For if naval aviation ends up being the primary method of providing tactical airpower en masse to the U.S. military and allied forces, questions arise about what has happened to U.S. Air Force land-based assets. We found that while the Air Force will continue to provide critical portions of the total airpower the joint force requires, current trends in enemy threats and the absence of meaningful, large-scale Air Force airbase resiliency measures suggest it will be hard-pressed to provide crucial tactical air support forward, where many first island chain bases have been effectively neutralized. Simply put, if you believe the carrier is vulnerable, then you must concede that those air bases are even more vulnerable. The carrier can move and evade, the airbases cannot. Our analysis demonstrates Air Force airpower is essential in terms of not only bombers and tankers, but also fighters; that said, current trends suggest naval airpower may play an increasingly important role that complements Air Force contributions.
Raising and reinforcing this point would open the Navy to charges of service rivalry and insufficient jointness, neither of which is considered career-enhancing these days.
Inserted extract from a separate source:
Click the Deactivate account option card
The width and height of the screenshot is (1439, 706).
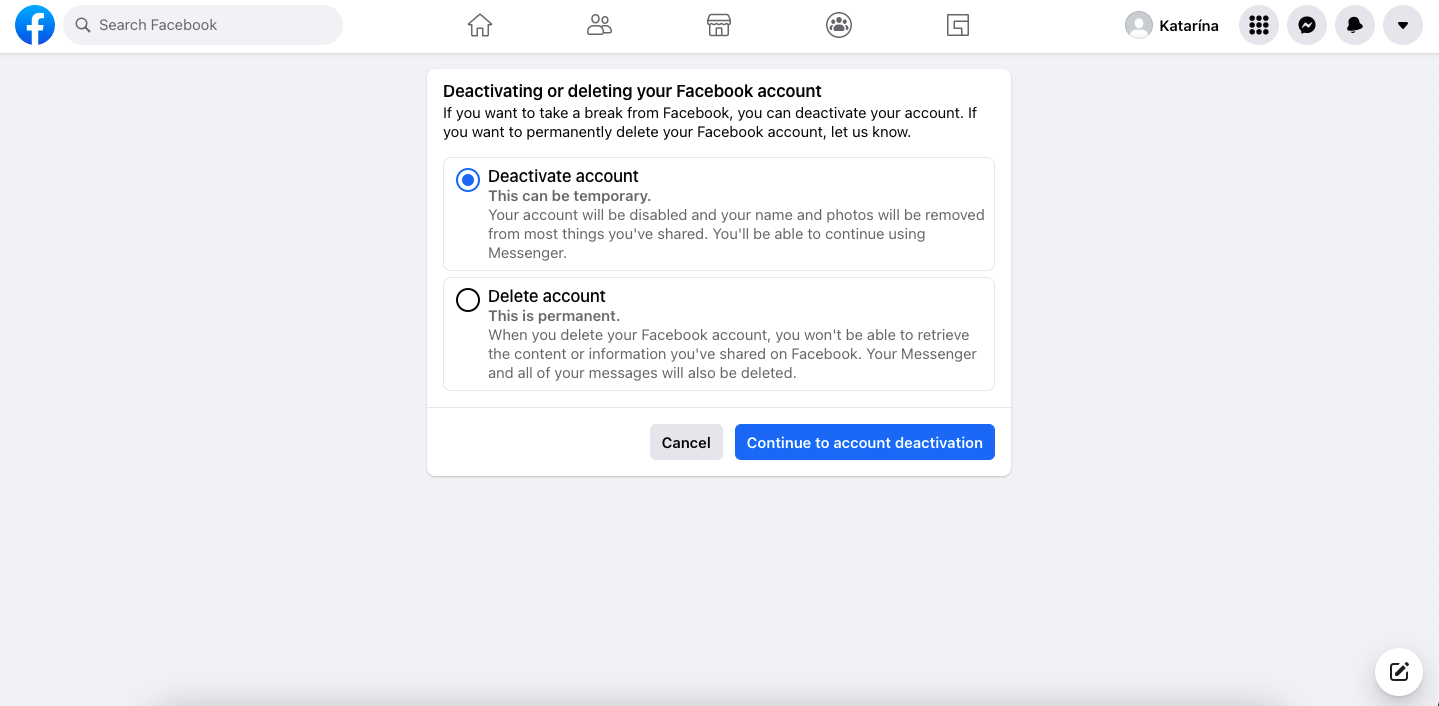(719, 214)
Yet thinking about war with China and how it can be waged raises and illuminates a strong case for continuing to build large, nuclear-powered aircraft carriers — ships that provide credible presence and deterrence and that would prove critical to war termination.
In essence, the Navy is prevented by law and custom from providing for wide consumption its most effective line of argument for continuing to build aircraft carriers. And so arguments that denigrate the increased sortie capability of the Ford class over its predecessor — arguments that question whether any future fight would make use of these sorties — go unanswered in the context of where those sorties would make a difference. And arguments that question the size and expense of the Ford while suggesting that smaller, conventionally powered amphibious aviation platforms would be sufficient go unanswered by contextual counterarguments that point to those ships’ meager weapons storage capabilities and the logistics strain such ships would place on an already brittle logistics chain.
This is not an argument against either civilian control of the military or jointness; it is, however, a warning that both contribute to an impoverished debate in which one side is free to raise all manner of threats to the aircraft carrier wielded by China, while the Navy must content itself with generalized statements of value in high-end warfighting and specific historical vignettes against lesser actors. The authors of the Hudson study find this troubling.
Bryan McGrath is the Deputy Director of the Hudson Center for American Seapower and the Managing Director of The FerryBridge Group.